[TEXT BLOCK]:

━━━━━━

Tuesday, 30 September 2014

Wither the Privacy Hero...

The Hero in computing is a well known phenomena - think of the lone programmer, sysadmin or hacker for example. However the hero also occurs in all domains including privacy. The privacy hero is the one who has hand crafted the privacy policy, set down in stone a lengthly list of privacy requirements and compliance activies without consulting the engineers and users who have to implement and use these.

As many disciplines, especially that of medicine, have discovered, the hero is the most dangerous person there is. By working against the odds, he (or she) usually creates a victory where all is solved [1]. Be it uring a patient or creating the rules by which the company is saved from an inglorious admission of a data breach. Even if there is a breach or the patient later dies, it can't be the hero's fault, but the others such as the failed care of the nurses or the engineers who never listened. In reality the nurses and the engineers are usually patching the damages caused by the hero.

Our current cultural setups in privacy, and especially now we're starting to get engineers actively involved in the privacy debate, needs to change from the Privacy Heros to a much tightly integrated team of experts.

In [2], Atul Gawande clearly states that the nurses, technicians and other personel "work for" the hero doctor. In privacy we still have the same attitude, software engineers "work for" the Privacy Officers.

We suffer from a huge lack of teamwork - the privacy hero's word is the Truth and that's it. Within the current culture of privacy, the engineers who are battling to implement or even comprehend privacy requirements written and explained at a completely different level of asbtraction than is necessary do not play any major part in those requirements.

Consider the defintions of personal data or PII for example, have these even been properly grounded in the undelying mathematical theories of what information is; or even for that matter in terms that can be properly understood by software engineers in their domain. Even within the legal domain, these terms have been defined in such a way that they are underspecified and open to legal interpretation.

━━━━━━

(Collected data entries)
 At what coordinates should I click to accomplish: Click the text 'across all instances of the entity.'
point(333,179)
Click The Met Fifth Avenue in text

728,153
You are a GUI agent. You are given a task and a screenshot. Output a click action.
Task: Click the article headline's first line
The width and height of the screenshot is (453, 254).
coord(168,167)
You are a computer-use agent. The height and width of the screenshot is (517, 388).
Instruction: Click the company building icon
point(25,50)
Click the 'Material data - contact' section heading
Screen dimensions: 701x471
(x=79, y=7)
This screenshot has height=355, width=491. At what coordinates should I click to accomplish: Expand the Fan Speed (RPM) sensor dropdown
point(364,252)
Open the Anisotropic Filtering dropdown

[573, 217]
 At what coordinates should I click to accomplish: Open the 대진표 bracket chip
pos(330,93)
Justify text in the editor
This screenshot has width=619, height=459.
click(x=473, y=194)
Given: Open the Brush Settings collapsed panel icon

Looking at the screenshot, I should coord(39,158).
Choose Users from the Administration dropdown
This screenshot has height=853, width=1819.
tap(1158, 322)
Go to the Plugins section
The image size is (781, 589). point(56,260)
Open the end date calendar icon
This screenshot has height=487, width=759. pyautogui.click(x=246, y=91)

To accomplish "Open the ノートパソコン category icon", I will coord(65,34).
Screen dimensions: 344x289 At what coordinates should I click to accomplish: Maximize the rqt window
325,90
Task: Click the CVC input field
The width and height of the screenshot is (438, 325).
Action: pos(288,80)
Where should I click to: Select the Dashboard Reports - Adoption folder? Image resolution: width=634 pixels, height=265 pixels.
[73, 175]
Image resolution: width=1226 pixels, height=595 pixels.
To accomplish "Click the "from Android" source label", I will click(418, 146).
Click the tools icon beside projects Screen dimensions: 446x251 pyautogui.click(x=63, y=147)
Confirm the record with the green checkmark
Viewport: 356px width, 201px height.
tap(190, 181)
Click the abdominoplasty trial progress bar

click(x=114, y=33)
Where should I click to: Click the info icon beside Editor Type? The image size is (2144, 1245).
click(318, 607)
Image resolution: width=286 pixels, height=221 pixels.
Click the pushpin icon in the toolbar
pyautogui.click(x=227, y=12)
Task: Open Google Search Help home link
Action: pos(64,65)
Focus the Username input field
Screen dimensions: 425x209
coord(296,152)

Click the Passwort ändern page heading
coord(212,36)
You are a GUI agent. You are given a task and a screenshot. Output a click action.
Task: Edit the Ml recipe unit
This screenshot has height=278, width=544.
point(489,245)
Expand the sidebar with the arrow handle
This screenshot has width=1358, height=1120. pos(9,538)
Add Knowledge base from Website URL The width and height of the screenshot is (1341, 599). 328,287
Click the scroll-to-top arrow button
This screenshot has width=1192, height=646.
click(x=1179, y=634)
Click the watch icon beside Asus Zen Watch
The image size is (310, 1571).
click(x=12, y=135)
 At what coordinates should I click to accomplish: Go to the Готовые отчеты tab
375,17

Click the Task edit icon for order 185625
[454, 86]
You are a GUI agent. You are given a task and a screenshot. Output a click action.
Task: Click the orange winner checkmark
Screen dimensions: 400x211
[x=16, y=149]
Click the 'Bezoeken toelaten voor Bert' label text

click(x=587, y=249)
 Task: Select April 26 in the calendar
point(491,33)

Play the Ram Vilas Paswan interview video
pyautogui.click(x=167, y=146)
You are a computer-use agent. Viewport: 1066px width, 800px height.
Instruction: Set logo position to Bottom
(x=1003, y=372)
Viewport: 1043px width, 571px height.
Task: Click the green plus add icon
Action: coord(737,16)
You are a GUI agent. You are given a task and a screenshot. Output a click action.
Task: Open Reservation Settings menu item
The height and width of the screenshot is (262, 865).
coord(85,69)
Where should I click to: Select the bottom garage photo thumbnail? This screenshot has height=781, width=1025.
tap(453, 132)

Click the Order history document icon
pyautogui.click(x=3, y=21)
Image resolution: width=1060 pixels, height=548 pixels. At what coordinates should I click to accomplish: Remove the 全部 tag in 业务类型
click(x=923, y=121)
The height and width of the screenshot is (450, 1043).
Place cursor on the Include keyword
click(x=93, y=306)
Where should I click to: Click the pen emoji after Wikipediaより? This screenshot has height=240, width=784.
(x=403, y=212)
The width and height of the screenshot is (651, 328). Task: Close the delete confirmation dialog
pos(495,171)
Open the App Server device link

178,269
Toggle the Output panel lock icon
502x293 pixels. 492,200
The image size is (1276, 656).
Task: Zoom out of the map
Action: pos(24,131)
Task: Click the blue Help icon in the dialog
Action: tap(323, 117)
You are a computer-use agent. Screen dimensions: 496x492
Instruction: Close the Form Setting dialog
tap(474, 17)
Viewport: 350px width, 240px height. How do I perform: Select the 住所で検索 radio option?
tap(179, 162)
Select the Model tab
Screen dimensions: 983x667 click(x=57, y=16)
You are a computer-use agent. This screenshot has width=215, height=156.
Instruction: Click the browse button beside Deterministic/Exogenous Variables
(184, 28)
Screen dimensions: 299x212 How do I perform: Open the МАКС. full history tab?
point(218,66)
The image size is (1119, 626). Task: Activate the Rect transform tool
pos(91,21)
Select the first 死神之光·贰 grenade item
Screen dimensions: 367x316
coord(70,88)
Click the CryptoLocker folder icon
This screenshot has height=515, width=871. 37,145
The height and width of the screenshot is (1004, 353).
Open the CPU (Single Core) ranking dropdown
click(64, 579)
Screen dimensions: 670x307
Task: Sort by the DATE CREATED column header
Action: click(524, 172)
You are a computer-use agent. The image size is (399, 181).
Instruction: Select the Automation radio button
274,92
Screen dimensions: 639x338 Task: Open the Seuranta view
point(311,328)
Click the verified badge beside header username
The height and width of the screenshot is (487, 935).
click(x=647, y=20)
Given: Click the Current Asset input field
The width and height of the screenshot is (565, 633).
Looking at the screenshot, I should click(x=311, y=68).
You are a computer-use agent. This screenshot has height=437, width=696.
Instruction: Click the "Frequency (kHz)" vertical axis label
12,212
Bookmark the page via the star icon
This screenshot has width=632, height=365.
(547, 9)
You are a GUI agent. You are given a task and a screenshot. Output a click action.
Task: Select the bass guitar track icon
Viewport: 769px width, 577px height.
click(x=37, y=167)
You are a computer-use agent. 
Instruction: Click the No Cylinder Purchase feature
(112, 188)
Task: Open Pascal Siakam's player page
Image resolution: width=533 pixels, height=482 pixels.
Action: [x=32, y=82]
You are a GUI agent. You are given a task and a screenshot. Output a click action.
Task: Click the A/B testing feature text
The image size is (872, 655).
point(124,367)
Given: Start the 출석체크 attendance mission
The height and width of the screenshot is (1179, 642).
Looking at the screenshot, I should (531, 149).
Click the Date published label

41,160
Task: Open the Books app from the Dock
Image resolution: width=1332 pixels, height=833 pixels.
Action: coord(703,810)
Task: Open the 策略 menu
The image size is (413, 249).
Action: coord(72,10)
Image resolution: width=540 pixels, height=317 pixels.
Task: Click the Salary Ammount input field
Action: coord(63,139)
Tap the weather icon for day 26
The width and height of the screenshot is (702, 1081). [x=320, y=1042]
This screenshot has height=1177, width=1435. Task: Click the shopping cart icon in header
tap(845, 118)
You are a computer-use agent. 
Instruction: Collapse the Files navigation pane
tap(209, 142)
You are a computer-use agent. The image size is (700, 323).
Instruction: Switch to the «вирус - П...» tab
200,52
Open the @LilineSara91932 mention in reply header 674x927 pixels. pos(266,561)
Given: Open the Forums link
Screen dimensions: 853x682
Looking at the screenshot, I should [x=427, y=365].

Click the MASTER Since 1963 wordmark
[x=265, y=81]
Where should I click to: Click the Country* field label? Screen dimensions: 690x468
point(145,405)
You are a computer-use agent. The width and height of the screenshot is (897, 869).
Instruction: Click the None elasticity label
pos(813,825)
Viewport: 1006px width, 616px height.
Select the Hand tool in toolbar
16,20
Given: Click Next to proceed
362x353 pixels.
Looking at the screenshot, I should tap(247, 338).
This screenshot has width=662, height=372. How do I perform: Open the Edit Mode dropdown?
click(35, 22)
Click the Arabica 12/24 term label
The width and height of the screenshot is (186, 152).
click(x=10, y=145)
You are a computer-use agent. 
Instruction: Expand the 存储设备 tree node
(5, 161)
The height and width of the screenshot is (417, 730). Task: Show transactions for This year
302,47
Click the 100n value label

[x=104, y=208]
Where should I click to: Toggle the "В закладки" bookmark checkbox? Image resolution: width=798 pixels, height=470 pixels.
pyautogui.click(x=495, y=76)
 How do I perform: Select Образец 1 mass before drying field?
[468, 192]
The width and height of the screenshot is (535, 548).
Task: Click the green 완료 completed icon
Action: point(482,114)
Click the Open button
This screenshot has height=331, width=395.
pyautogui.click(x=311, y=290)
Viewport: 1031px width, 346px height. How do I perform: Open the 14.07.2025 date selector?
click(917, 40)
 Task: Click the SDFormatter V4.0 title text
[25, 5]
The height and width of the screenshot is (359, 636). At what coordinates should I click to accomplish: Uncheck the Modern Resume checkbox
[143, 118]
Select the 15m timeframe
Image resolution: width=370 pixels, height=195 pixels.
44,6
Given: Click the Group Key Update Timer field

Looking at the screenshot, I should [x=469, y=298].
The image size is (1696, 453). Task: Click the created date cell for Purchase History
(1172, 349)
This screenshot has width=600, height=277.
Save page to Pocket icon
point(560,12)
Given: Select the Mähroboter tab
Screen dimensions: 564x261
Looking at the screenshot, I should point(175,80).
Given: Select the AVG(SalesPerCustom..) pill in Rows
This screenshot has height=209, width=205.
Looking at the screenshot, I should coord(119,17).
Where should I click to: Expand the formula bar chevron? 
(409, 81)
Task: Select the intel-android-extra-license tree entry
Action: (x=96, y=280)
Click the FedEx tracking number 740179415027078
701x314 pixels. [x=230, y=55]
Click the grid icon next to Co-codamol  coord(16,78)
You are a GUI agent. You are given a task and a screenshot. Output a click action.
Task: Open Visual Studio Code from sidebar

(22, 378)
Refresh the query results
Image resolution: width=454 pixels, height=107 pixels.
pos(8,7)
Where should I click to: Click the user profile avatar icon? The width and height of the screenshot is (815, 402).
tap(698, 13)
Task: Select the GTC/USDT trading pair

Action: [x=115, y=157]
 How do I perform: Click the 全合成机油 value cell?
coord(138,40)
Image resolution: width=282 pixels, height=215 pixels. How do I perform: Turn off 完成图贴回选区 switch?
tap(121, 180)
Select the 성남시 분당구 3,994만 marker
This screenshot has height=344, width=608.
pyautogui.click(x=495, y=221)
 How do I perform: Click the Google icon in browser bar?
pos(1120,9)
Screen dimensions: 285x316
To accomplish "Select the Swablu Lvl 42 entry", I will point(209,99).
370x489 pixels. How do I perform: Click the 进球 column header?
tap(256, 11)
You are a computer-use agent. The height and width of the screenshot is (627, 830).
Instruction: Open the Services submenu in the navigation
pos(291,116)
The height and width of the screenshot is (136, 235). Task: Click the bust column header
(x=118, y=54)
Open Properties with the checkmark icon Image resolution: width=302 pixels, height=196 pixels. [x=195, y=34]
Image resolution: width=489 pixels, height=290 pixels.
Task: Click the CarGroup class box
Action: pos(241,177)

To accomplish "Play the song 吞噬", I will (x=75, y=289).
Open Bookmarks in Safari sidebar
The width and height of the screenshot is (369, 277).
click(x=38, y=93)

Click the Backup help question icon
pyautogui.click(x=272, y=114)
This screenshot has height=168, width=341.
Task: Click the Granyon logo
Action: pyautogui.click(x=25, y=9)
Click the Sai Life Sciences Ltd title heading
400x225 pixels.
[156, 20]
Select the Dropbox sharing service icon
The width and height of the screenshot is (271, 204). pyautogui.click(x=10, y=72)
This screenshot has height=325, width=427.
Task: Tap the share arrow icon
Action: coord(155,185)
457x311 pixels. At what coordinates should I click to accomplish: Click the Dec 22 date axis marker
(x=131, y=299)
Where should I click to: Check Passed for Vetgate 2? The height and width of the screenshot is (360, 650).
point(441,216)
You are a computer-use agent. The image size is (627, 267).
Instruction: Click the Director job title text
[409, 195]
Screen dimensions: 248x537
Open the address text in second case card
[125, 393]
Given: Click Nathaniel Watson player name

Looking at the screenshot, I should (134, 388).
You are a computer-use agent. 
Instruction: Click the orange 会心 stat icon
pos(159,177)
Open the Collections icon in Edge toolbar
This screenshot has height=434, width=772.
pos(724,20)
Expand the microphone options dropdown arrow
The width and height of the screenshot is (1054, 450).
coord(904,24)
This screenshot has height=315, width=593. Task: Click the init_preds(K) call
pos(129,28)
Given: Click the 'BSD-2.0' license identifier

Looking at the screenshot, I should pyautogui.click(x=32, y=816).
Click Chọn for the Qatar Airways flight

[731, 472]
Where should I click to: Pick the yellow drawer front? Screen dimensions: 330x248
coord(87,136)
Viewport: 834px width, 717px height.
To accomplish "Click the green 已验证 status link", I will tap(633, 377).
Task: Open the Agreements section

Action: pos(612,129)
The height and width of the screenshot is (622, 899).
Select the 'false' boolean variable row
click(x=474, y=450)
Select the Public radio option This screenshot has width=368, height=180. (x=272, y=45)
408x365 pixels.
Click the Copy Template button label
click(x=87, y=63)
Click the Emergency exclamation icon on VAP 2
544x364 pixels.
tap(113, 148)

━━━━━━

[ASSIGNED TASK 1]:
In the privacy hero post, whom do software engineers "work for" in privacy?
[ASSIGNED TASK 2]:
List the examples of the lone hero in computing that the privacy hero post gives.
Nothing in the collected data entries is needed to complete this work.

[WRITTEN REPLY 1]:
They "work for" the Privacy Officers.

[WRITTEN REPLY 2]:
- Programmer
- Sysadmin
- Hacker